For CIOs (next 30 days):

  1. Inventory every AI assistant currently licensed (Copilot, Gemini, ChatGPT Enterprise, vendor-specific bots). Quantify overlap.
  2. Convene security and Data 360 leaders to map sharing rules and confirm Coworker inheritance behavior.
  3. Run a 25-user pilot across one sales team and one service team. Measure time saved per query, not satisfaction scores.
  4. Decide on consumption model before pilot ends — the decision is org-wide and one-way.

For CFOs (next 60 days):

  1. Build the Framework #1 ROI calculator with your own headcount, hourly cost, and search-time baseline.
  2. Negotiate Flex Credit commitments downward using documented Salesforce burn benchmarks (20 credits per simple action, 60–120 per reasoning-heavy workflow).
  3. Identify which redundant AI licenses to sunset post-pilot. Net cost of Coworker is the gross cost minus the assistants it replaces.
  4. Track Coworker ROI on the same quarterly cadence as other strategic infrastructure.

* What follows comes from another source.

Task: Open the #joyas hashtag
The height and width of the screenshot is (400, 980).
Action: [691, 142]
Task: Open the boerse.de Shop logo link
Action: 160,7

For Business Leaders (next 90 days):

  1. Identify the three to five cross-system queries that consume the most weekly hours for your team. These are your highest-ROI pilot prompts.
  2. Build a role-specific prompt library — RevOps, sales engineering, customer success, finance. Generic deployments capture 40% of value.
  3. Designate a Coworker champion per function. The pattern of successful Agentforce rollouts is consistent: one operationally-credible champion per business unit, weekly office hours, monthly value review.
  4. Plan the May 27 earnings call as the moment to reset internal AI strategy if Salesforce confirms accelerating Agentforce ARR growth — Coworker is the leading indicator.

The strategic frame is simple. AI assistants that live inside the system of record are losing to assistants that show up where users actually work. Coworker is Salesforce's answer. The CIOs and CFOs who run the math this quarter — before consumption commitments are locked — will own the productivity recovery story when their boards ask in Q3.